In future research, one could extend the analysis to HTAs produced by provincial and national HTA units to see if they tend, like the local HTA units considered in this study, to be more optimistic toward technologies that are already in use by the organizations that requested the assessments. What is also needed is theoretical and empirical research on institutional arrangements regarding the production of HTAs. For example, should health technology assessments be produced in-house? Which institutional arrangements would be better suited to protect the independence of HTA units and reduce the possibility for both HTA units and decision makers to act strategically? It could be the case that institutional arrangements regarding HTAs influence the content of the utility function of both the HTA units and the decision makers.
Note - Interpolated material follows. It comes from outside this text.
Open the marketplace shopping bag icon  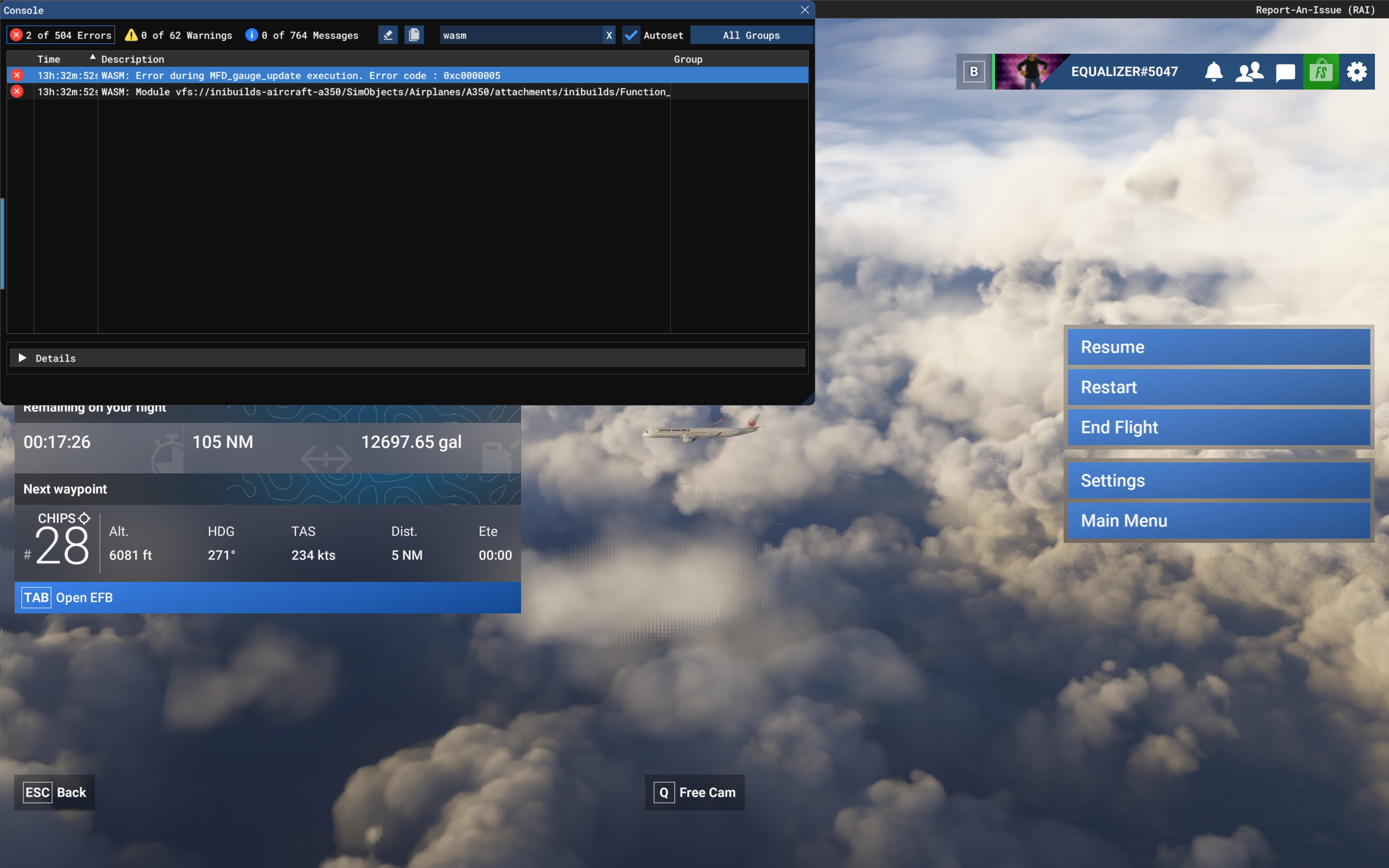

Should we design institutional arrangements so that HTA units would act as if they have a single-attribute utility function aimed at securing its scientific reputation without having to bother about its survival and growth? These questions were beyond the scope of this study and need further investigation.

Finally, another research avenue to be explored is that the age of a technology, that is, the number of years since its introduction on the market, could increase the likelihood that it will be favorably recommended, following a lock-in effect similar to that modeled by Arthur.[25] Adding the age of technologies to an expanded database will allow testing this hypothesis. In the event that we find that the age of health technologies is associated with the nature of local HTA units' recommendations, then we would be led to re-examine the subject matter from a historical and evolutionary perspective, not exclusively centered on the strategic elements proper to the principal-agent theory.